**Goals**
1) Write out a passage from the blog below, starting at "I am a beautiful, carefree, worthwhile" and ending at "to the fullest.".
2) Using the blog below, decide whether each statement agrees with it. Answer yes or no for each, and quote the words from the blog that decide it.
(a) The post titled "snow." is dated Friday, December 19, 2008.
(b) The post titled "revised." says it was edited only twice.
(c) In the post titled "vast.", the writer says time stood still for a moment.
3) According to the blog below, on what date was the post titled "stumped." published?

[begin Source]

Tuesday, December 30, 2008

vast.

I imagined a time where nobody cared about the outer layers and the frosting or silver lining on anything. You were mine. Lights shined brighter and people smiled lighter. Nothing made sense, nonetheless, everything was bliss. Love was made from unknowing and uncertainty. Blossoming too quickly resulted in a slow burning suicide. One touch and it was over. I couldn't breathe, you couldn't save me. Nobody was there to see what was going on in my weightless mind. Nobody could touch me. You were just getting started and I was looking to settle down. Timing was everything even if distance meant nothing. We were caught between two lives and two different worlds. Both living to love and get lost in life. For a moment, time stood still and we could dance, live and love together. Amazing as a misery, every beginning has an ending. Since we never really, truly began, I guess we never can truly end. So, now I am lost. Lost in between worlds, dreams, and reality. What is what? Everything has turned into one endless record that broke a long time ago.

I'd miss you, if you were the same you.




I know its nothing new, bad news never had good timing.

Monday, December 29, 2008

stumped.

Miles and miles.



Everything is so weird and interesting to me up here,
Like everything is up for interpretation.


Sometimes I just want noise,
Or just quiet.

Extreme ends of the spectrum.

Sometimes I feel so angry,
Or just upset.




Insert noise here.

Saturday, December 27, 2008

Friday, December 19, 2008

snow.

I am a beautiful, carefree, worthwhile and pure young woman.

My purpose is to love and accept myself unconditionally while living each day to the fullest.


Refresh.
Restart.
Reset.
Return.

Start over again.
I wish I could narrate my life like this...my thoughts just wrote themselves out instead of me having to translate letters and numbers into words.


Love life. Love life. Love life.

Sunday, December 14, 2008

revised.

I have editted this at least 3 times already.
Basically, I have everything and nothing to say.
I don't want to deal with bullshit anymore and I hate being like this.
I am never like this.
It's sad that I don't think you understand,
how different I was for you.

[end Source]
[begin Records]

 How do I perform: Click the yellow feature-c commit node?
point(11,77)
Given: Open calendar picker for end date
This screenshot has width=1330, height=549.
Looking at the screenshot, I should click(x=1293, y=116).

[end Records]

**The responses**
1)
I am a beautiful, carefree, worthwhile and pure young woman.

My purpose is to love and accept myself unconditionally while living each day to the fullest.

2)
(a) Yes: "Friday, December 19, 2008"
(b) No: "I have editted this at least 3 times already."
(c) Yes: "For a moment, time stood still"

3) Monday, December 29, 2008.